I recently started playing around with the Llama2 models and was having issue with the llama-cpp-python bindings. Specifically, I could not get the GPU offloading to work despite following the directions for the cuBLAS installation. I had this issue both on Ubuntu and Windows.
Solution for Ubuntu
The issue turned out to be that the NVIDIA CUDA toolkit already needs to be installed on your system and in your path before installing llama-cpp-python. If llama-cpp-python cannot find the CUDA toolkit, it will default to a CPU-only installation. I got the installation to work with the commands below. If you have tried to install the package before, you will most likely need the --no-cache-dir
option to get it to work.
conda create --name llama-env python=3.9
conda activate llama-env
conda install -c "nvidia/label/cuda-11.8.0" cuda-toolkit cuda-nvcc -y --copy
CMAKE_ARGS="-DLLAMA_CUBLAS=on" FORCE_CMAKE=1 pip install --upgrade --force-reinstall llama-cpp-python --no-cache-dir
There will be multiple signs that the installation with GPU support was successful.

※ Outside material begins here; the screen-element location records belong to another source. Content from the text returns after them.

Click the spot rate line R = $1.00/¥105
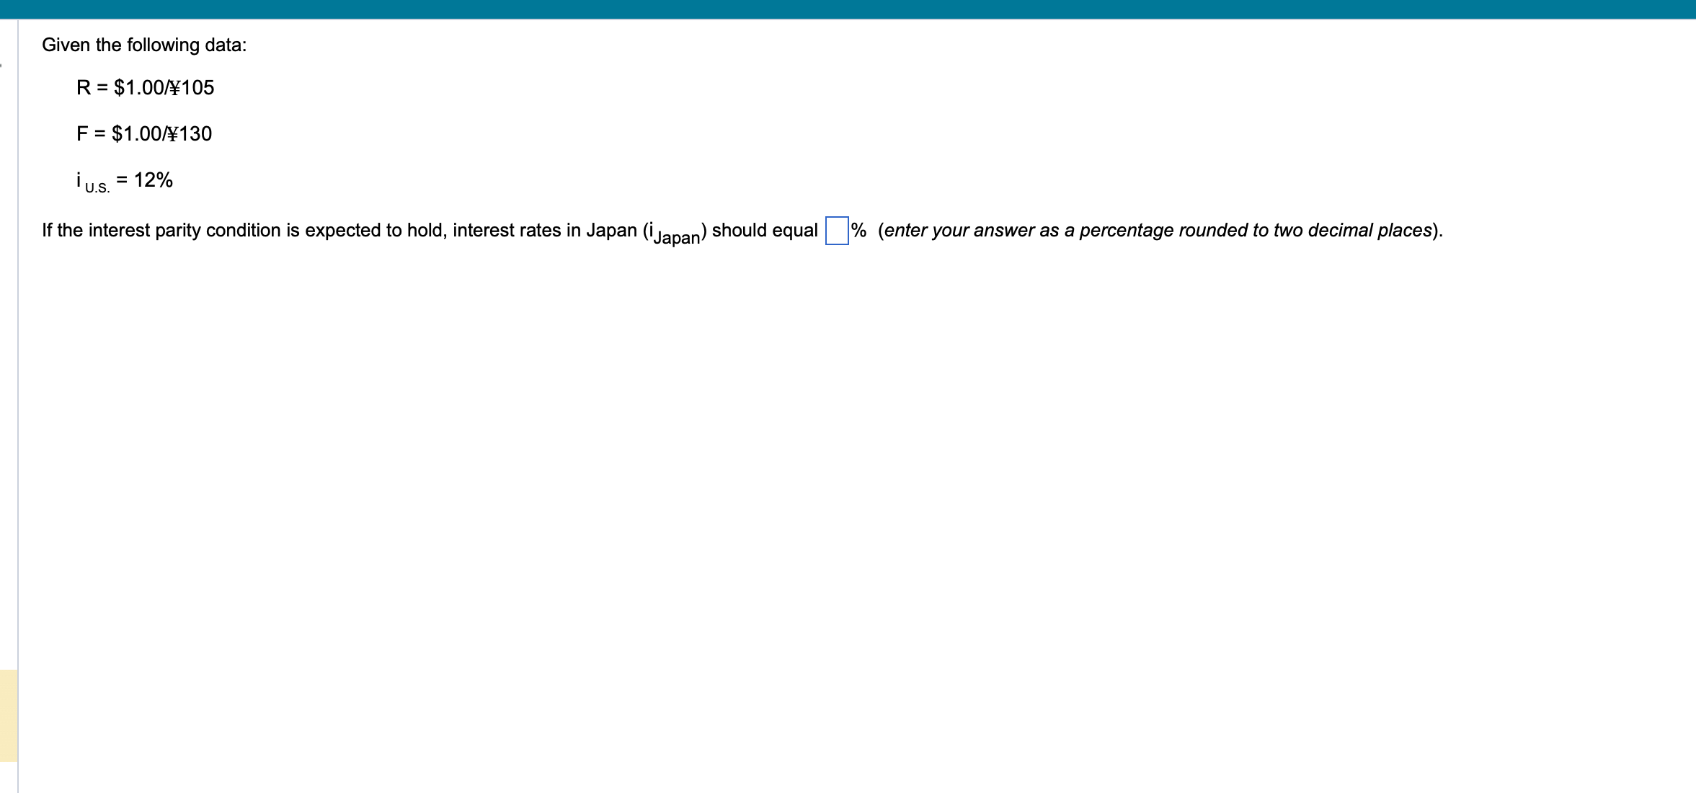Image resolution: width=1696 pixels, height=793 pixels. tap(145, 88)
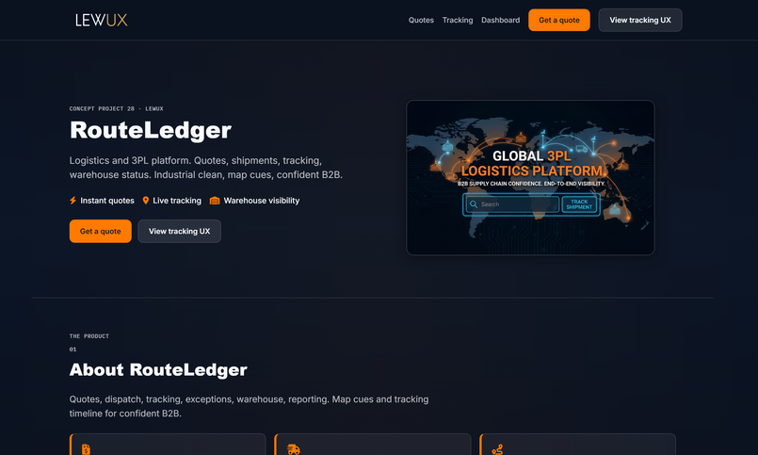Click the magnifier icon in the hero image
This screenshot has width=758, height=455.
click(x=474, y=204)
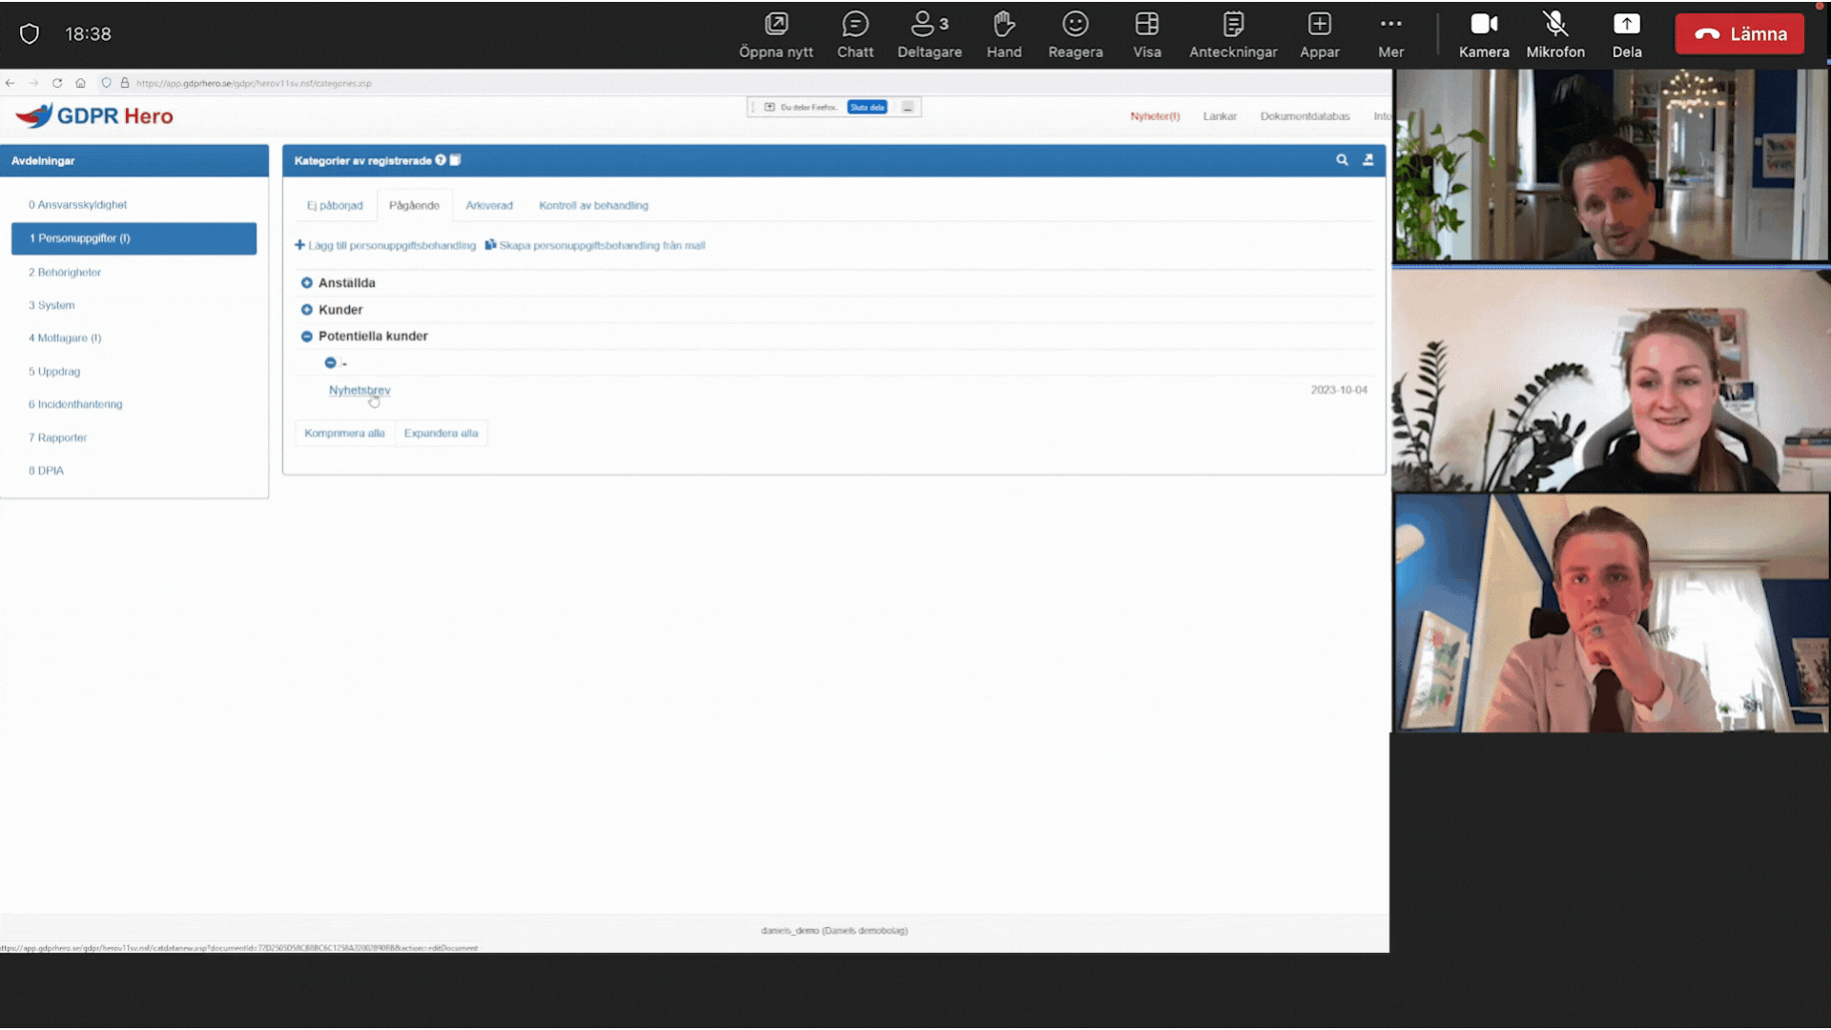Raise Hand in the meeting
The height and width of the screenshot is (1030, 1831).
[1003, 34]
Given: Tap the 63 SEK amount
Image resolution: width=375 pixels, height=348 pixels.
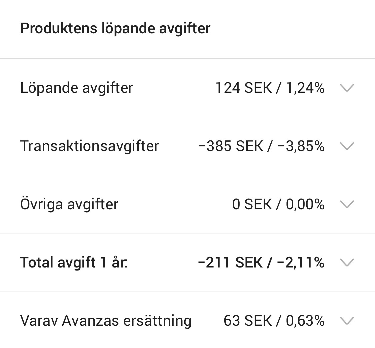Looking at the screenshot, I should (x=248, y=321).
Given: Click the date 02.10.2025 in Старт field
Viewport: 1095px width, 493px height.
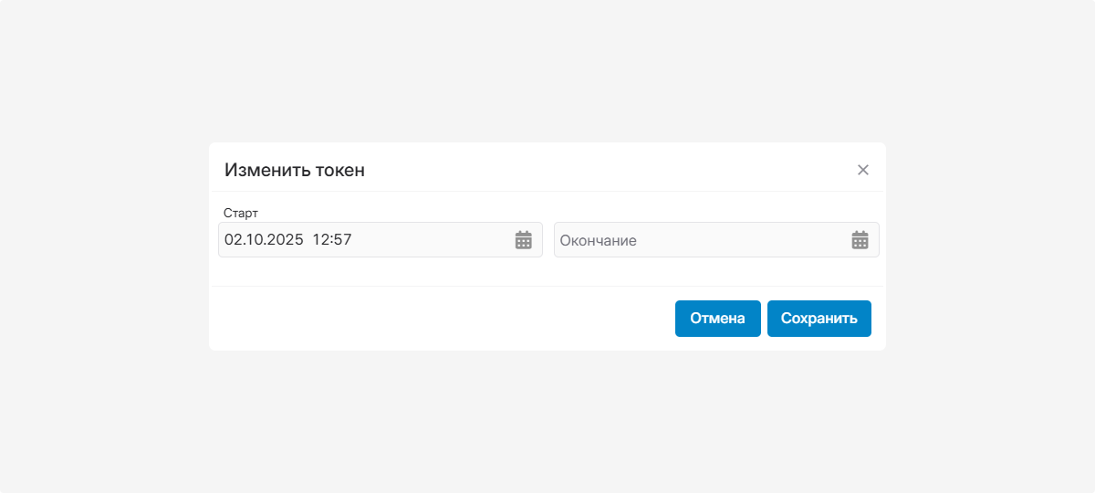Looking at the screenshot, I should click(264, 240).
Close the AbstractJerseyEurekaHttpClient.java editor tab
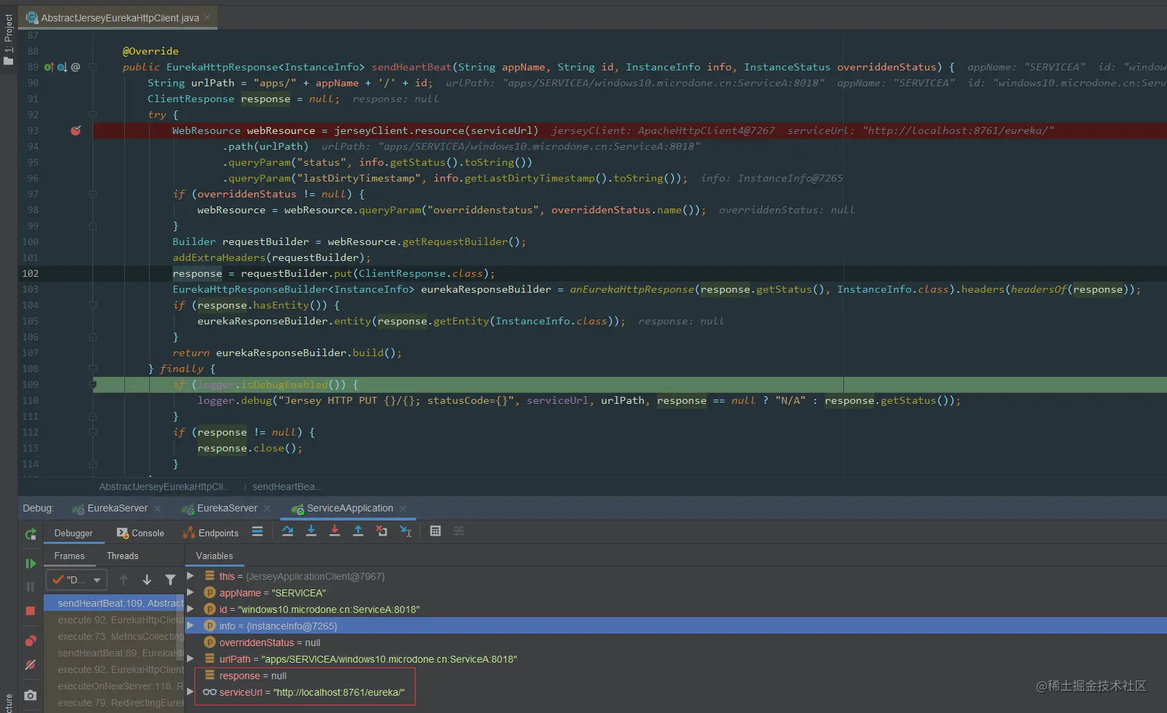Screen dimensions: 1167x713 [207, 18]
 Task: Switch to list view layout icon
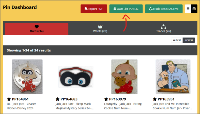(x=188, y=9)
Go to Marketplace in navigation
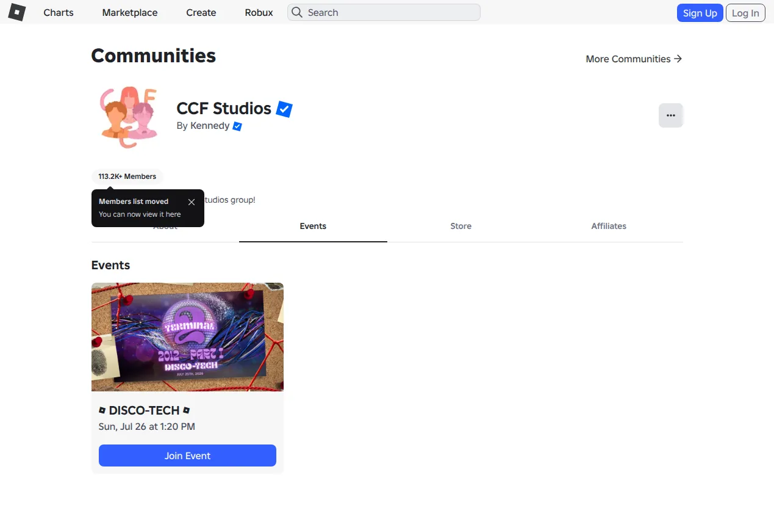Viewport: 774px width, 519px height. point(130,12)
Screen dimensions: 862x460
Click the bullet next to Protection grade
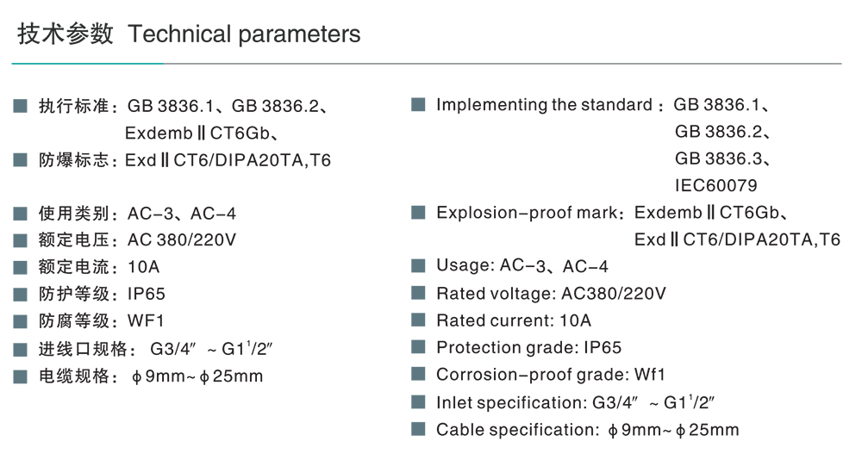[x=419, y=347]
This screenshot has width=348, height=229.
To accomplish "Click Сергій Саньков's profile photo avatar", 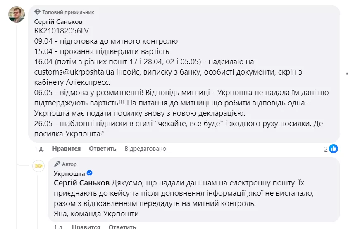I will 17,15.
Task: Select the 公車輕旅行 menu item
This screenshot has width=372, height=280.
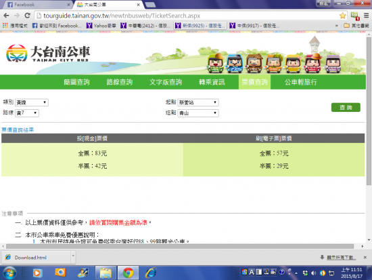Action: point(300,82)
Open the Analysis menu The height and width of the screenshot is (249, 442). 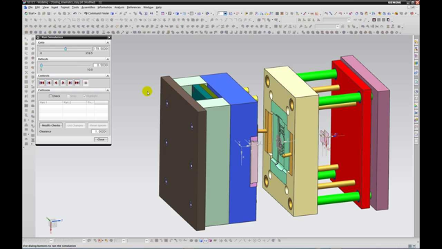[x=119, y=8]
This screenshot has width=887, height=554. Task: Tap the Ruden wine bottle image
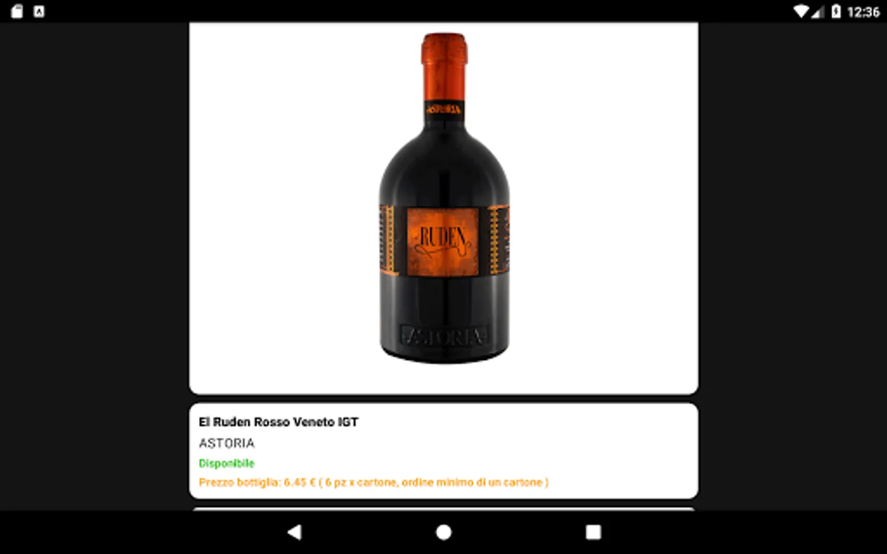(444, 198)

You will see the detected GPUs when you import the package.
>>> from llama_cpp import Llama
ggml_init_cublas: found 2 CUDA devices:
Device 0: NVIDIA GeForce GTX 1080 Ti, compute capability 6.1
Device 1: NVIDIA GeForce GTX 1080 Ti, compute capability 6.1
Additionally, you will see the GPU offloading and model BLAS status after loading a model.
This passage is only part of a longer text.